A common concern – Brexit and the Irish border

It is not often you see a Government intervening directly in a domestic political debate in another country, but the potential impact of Britain's EU referendum on Ireland has seen the usual protocols thrown out the window – no doubt with the discreet approval of the Cameron Government.

The Irish Government has made a strong effort to get its analysis of the dangers of Brexit across to the Irish community in Britain, through the media (including the Irish World and the Irish Post), as well as through public events. The most notable example of the latter was Enda Kenny's appearance alongside Irish4Europe campaigners at the London-Mayo Gaelic Football match in Ruislip, West London, a significant focal point for the Irish community.

On that occasion, some in the media noted that there was a significant constituency for Brexit among the match patrons. As someone who grew up in a North West London Irish community that was very much centered around the construction industry, conversations with the fathers of many of my contemporaries lead me to believe that this is driven by a very specific demographic, older Irishmen in skilled and semi-skilled manual trades; plumbers, carpenters, electricians, builders; who came to Britain in the 1960s and 1970s and at the end of their careers are facing significant competition from younger European immigrants.

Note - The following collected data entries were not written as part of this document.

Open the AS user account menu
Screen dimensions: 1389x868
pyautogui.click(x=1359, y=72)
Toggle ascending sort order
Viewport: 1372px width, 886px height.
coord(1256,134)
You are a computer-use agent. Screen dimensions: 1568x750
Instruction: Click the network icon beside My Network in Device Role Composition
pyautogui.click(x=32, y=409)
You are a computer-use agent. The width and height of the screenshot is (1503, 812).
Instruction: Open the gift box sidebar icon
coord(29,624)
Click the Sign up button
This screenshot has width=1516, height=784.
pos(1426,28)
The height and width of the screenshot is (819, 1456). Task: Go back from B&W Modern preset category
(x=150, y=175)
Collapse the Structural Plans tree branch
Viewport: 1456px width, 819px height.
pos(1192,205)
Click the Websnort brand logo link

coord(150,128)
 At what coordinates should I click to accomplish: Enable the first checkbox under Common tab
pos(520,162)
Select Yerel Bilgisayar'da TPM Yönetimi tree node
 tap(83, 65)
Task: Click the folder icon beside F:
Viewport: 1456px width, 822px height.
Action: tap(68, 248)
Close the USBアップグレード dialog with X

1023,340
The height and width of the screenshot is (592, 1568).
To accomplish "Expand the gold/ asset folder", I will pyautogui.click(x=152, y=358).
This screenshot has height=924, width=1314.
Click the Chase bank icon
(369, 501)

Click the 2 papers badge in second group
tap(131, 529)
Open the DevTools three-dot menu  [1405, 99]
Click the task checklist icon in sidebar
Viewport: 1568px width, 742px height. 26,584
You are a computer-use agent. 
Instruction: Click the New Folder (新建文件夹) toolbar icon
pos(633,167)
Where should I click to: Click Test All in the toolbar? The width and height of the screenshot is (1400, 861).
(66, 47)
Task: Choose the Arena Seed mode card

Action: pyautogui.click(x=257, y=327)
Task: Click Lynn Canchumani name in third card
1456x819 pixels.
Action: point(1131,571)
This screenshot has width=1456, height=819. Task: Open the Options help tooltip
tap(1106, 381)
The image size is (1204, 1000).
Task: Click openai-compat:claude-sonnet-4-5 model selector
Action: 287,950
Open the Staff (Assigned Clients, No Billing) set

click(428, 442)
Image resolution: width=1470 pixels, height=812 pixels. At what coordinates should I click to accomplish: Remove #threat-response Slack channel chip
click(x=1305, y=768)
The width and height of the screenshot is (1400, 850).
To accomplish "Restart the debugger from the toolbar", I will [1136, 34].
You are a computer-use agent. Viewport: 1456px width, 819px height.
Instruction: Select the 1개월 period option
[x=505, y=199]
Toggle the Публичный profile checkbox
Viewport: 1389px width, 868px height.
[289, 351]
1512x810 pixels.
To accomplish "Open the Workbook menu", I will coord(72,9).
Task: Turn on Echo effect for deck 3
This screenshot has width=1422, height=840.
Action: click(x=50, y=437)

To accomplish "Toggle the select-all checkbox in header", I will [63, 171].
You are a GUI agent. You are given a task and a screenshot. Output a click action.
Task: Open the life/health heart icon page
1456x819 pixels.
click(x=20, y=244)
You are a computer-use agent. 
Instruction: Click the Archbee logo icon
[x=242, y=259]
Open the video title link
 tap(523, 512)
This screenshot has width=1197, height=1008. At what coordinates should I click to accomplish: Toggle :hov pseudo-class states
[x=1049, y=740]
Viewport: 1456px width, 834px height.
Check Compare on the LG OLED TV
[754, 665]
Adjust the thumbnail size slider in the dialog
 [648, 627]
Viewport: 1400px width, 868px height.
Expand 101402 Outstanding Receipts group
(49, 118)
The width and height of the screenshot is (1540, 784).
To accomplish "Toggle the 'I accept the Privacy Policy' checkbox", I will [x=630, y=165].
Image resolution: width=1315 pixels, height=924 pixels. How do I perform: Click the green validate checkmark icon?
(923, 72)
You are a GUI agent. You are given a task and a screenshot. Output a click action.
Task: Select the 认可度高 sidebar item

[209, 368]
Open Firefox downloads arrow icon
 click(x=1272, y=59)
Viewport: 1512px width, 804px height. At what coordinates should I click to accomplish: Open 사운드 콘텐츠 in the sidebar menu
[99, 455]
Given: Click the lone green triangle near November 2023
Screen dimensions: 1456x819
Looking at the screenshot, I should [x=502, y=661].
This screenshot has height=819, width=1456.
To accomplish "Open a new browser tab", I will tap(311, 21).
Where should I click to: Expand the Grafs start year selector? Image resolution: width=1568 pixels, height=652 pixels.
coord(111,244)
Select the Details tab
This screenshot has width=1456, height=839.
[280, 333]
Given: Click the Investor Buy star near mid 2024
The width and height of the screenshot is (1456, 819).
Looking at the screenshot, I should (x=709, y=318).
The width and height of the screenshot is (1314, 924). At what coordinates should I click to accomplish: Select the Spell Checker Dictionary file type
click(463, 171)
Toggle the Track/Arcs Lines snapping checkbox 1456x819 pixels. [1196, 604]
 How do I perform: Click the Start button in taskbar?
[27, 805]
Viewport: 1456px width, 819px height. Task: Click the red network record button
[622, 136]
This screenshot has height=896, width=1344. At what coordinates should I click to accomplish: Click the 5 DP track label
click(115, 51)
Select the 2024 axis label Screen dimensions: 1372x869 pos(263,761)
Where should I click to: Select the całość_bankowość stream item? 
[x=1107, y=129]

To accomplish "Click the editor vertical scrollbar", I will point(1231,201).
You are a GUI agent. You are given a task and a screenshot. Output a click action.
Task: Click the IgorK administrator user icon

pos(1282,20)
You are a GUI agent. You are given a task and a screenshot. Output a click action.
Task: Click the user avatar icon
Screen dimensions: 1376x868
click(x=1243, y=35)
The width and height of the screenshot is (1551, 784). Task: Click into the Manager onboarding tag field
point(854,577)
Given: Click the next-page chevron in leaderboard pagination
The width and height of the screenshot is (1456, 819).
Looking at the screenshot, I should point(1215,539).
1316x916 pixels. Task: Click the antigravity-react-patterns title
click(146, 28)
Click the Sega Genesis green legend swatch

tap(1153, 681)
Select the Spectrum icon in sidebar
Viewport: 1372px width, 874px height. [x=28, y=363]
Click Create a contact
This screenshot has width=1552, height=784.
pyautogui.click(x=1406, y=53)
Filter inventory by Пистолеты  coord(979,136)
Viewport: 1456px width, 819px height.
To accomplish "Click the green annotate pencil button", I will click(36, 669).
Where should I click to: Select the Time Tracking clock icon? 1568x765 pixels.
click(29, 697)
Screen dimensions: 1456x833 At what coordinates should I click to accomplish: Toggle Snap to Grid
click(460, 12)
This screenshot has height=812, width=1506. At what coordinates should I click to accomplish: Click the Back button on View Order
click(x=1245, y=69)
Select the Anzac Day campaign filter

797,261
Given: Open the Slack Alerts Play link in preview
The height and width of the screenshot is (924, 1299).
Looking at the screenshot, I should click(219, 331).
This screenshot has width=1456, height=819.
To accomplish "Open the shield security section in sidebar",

The irony that this group were themselves beneficiaries of freedom of movement via the Common Travel Area (CTA) between Britain and Ireland has been widely remarked, even if it is unlikely to prove a persuasive counter-argument on its own. The future of the CTA itself however, is an issue that affects the Irish community across the board.

So I took the opportunity to ask a question on it last night at a referendum event in Haringey Irish Centre, organised by local Labour activists Owen Sloman and Katja Richer, which was addressed by the Irish European Affairs Minister Dara Murphy and Ambassador Dan Mulhall, alongside Deputy Mayor of London Joanne McCartney and Tottenham MP David Lammy.

Minister Murphy said that while EU countries would want the common travel area to continue, it would have to be negotiated between the EU and the UK, and 'it's inconceivable that there wouldn't be changes.' Ambassador Mulhall noted that while the Irish Government would still want to see open borders within the CTA 'it wouldn't be up to us.' Controlling Britain's borders, as the rhetoric of the Leave campaign has it, implicitly means controlling the Irish border. 'We simply don't know what would be the impact of the Irish border becoming an external border of the EU,' he said, adding that the there was no precedent for a situation where one member of the common travel area was in the EU and one was outside. One possible development he did point to, was the need for some kind of customs control on the Irish border (i.e. between Britain and Ireland and between the Republic and Northern Ireland), if the UK chose to leave the single market and its freedom of movement requirements. 

Taoiseach Enda Kenny reiterated some of the same points in a speech on the issue today: 

We are standing here today less than fifty miles from the United Kingdom's only land border. Can anyone credibly suggest that nothing would change if that became the western border of the European Union ? We remember when it was a hard border. We remember the delays, the cost and the division. One of the most beneficial effects of the peace process and our common membership of the EU has been the virtual elimination of that border.

The bottom line, it seems to me, is that nobody in the Irish community should vote for a change in the UK's relationship with Europe without realising that means a major change in the UK's relationship with Ireland.